== Quoted passage ==
____________________

# Do you use your stamp cards?



## amemome (Jul 21, 2018)

I've collected several fortune cookie stamp cards now but I haven't used them to redeem anything yet.

If you've used stamp cards, what have you used them on so far?

I don't think it's really worth it to redeem anything as of now haha...


----------



## Bcat (Jul 21, 2018)

I've only filled up two. One of them I spent on a marshall chair. The other I haven't spent yet.


----------



## That Marshal Fangirl (Jul 21, 2018)

Oh heck yeah.  I wouldn’t have the hats from the Bluebear cookie if I didn’t.  I actually appreciate that they added the stamp trading feature.


----------



## ESkill (Jul 21, 2018)

I've got some stamp cards but I'm saving them right now, just in case a future cookie has an item I absolutely need haha


----------



## PaperCat (Jul 25, 2018)

____________________

== Entries provided ==
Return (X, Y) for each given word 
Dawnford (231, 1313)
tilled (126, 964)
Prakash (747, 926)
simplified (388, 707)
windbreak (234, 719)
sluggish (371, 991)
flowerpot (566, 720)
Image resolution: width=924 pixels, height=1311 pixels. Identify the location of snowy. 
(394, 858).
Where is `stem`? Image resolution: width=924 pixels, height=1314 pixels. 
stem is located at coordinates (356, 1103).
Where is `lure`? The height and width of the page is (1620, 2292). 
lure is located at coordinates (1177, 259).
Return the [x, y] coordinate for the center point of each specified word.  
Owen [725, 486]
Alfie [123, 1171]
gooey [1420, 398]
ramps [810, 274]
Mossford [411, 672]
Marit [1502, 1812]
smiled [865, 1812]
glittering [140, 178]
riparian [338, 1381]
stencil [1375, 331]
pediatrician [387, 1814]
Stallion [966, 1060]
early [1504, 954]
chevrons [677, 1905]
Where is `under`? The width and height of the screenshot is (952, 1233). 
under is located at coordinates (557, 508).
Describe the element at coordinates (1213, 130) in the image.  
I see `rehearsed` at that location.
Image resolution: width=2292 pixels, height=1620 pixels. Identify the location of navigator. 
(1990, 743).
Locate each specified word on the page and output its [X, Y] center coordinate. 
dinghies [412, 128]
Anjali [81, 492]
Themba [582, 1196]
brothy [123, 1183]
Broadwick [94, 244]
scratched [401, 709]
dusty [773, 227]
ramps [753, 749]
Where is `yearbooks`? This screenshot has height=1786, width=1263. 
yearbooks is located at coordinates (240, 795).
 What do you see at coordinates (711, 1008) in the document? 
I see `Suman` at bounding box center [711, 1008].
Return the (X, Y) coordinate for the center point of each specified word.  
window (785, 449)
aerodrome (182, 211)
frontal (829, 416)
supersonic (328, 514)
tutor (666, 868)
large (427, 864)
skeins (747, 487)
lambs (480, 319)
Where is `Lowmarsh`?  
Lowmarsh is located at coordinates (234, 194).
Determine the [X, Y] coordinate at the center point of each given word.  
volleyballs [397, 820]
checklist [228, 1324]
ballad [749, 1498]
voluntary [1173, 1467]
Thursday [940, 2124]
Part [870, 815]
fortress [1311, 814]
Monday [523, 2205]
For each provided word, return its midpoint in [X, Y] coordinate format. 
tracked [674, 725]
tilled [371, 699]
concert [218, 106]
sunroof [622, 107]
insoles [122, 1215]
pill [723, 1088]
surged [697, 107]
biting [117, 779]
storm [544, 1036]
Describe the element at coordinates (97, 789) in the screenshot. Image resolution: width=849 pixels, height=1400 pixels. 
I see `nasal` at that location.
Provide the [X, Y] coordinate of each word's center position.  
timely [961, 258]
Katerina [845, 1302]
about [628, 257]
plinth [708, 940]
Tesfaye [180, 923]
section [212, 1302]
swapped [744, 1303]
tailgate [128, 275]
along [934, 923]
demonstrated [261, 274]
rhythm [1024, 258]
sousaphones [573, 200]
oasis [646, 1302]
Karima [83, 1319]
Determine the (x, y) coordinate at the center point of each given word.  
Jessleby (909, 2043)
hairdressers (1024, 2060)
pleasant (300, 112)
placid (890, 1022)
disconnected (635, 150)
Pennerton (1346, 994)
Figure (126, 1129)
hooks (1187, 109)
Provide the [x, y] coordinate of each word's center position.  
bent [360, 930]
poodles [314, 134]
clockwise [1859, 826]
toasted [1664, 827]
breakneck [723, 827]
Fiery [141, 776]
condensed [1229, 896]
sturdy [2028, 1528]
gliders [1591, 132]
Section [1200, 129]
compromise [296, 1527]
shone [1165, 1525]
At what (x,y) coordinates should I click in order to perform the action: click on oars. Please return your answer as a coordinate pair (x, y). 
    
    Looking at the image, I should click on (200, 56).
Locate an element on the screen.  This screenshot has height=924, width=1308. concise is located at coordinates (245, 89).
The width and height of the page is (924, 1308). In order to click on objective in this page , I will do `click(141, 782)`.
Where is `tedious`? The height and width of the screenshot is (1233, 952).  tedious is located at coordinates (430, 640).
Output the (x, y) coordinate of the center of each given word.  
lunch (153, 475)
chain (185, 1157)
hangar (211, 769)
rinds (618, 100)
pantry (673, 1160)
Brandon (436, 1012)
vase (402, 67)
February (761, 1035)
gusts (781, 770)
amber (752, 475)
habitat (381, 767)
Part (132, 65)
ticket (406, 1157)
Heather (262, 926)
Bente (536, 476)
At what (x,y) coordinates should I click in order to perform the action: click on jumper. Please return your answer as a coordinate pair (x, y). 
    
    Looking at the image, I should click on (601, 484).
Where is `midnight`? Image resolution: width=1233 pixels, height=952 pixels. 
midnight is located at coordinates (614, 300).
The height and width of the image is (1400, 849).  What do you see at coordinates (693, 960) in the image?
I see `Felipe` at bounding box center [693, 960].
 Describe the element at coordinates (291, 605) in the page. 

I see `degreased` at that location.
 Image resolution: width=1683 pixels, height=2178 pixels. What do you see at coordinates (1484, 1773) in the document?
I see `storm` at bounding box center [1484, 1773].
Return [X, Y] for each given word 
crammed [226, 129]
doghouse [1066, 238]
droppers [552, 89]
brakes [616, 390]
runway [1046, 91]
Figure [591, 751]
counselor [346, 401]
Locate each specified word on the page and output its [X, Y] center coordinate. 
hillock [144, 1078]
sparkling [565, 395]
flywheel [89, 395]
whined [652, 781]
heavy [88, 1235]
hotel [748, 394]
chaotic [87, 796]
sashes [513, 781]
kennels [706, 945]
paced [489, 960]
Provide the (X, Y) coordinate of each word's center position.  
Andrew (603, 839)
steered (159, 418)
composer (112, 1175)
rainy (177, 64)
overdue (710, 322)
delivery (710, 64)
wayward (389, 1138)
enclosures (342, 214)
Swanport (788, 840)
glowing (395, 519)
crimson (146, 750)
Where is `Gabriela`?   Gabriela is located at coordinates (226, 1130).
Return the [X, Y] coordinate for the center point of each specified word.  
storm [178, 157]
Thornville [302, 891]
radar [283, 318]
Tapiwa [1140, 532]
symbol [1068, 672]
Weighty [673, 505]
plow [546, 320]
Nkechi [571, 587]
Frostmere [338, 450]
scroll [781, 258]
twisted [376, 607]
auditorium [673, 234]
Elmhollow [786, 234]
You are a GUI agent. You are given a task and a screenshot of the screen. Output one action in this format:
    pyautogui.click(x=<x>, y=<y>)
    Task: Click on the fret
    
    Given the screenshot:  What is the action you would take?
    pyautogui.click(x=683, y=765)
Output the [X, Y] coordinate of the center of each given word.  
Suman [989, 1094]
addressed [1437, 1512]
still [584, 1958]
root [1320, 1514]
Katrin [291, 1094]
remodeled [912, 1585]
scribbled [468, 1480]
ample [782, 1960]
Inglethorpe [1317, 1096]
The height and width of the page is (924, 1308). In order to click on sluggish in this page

____________________

In the forum thread about stamp cards, what did Bcat spend one of the filled stamp cards on?

A marshall chair.